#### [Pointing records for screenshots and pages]

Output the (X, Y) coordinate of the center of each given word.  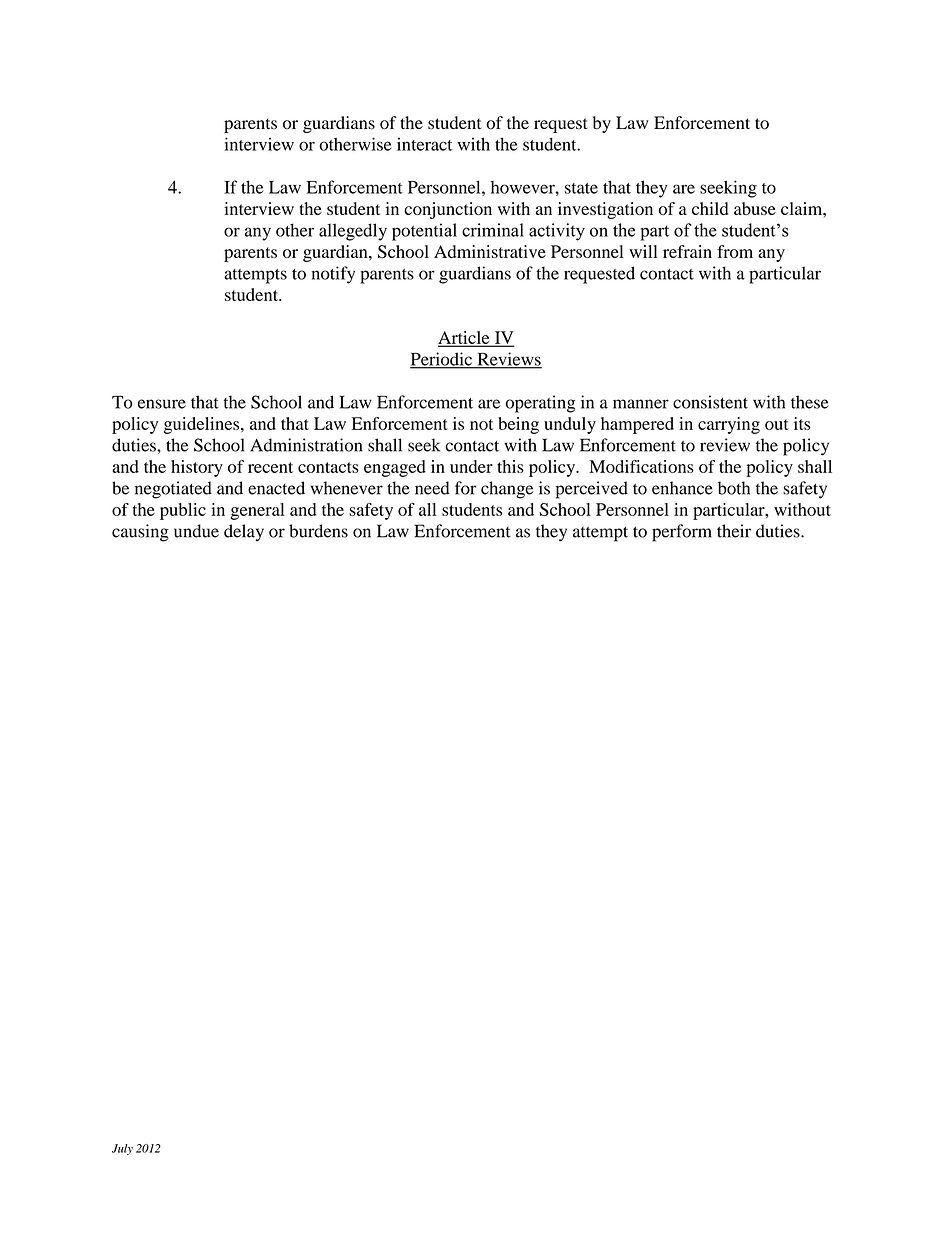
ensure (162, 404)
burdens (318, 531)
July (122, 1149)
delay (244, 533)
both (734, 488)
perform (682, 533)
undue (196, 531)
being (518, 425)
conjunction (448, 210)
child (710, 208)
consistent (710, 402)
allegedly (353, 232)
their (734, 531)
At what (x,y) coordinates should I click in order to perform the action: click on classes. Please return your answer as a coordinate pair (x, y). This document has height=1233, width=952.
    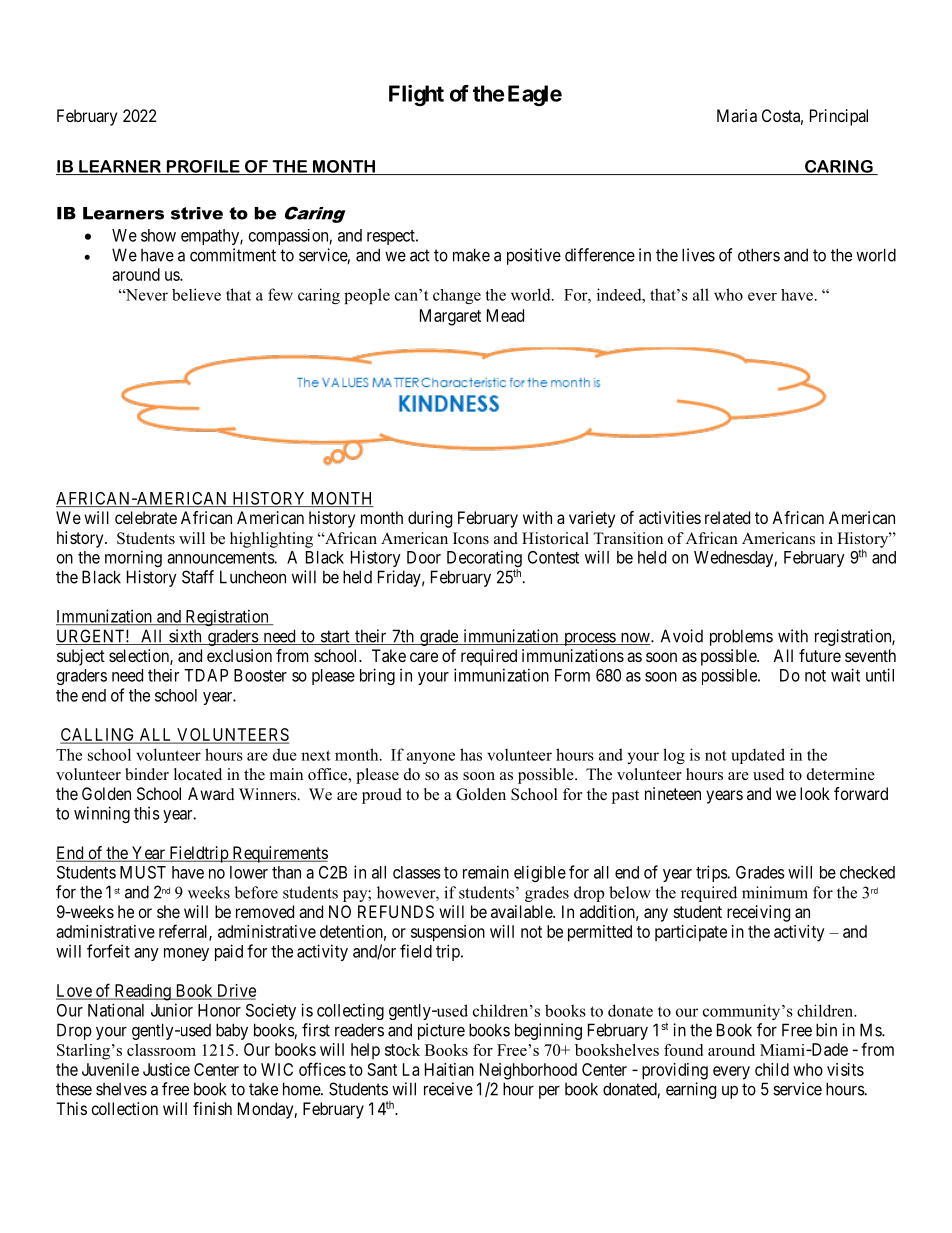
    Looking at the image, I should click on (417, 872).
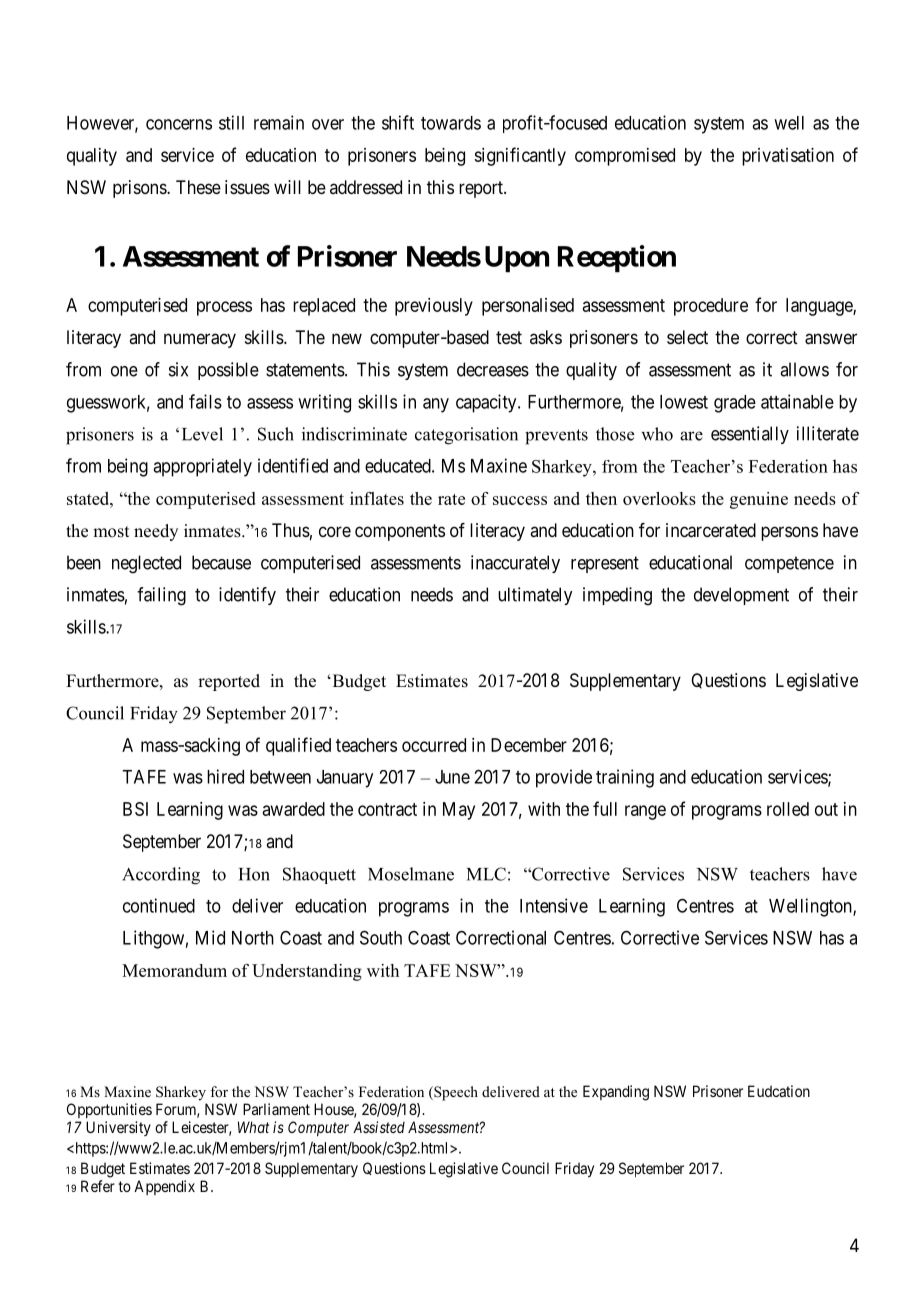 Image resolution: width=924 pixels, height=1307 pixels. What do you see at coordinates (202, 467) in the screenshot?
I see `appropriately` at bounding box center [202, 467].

#### [EXERCISE INSTRUCTIONS]
Copy every line of the records above word for word, leaving out the pictures.

#### [EXPECTED ANSWER]
Output the (X, Y) coordinate of the center of each given word.  
ensure (162, 404)
burdens (318, 531)
July (122, 1149)
delay (244, 533)
both (734, 488)
perform (682, 533)
undue (196, 531)
being (518, 425)
conjunction (448, 210)
child (710, 208)
consistent (710, 402)
allegedly (353, 232)
their (734, 531)
At what (x,y) coordinates should I click in order to perform the action: click on classes. Please return your answer as a coordinate pair (x, y). This document has height=1233, width=952.
    Looking at the image, I should click on (417, 872).
 Image resolution: width=924 pixels, height=1307 pixels. What do you see at coordinates (202, 467) in the screenshot?
I see `appropriately` at bounding box center [202, 467].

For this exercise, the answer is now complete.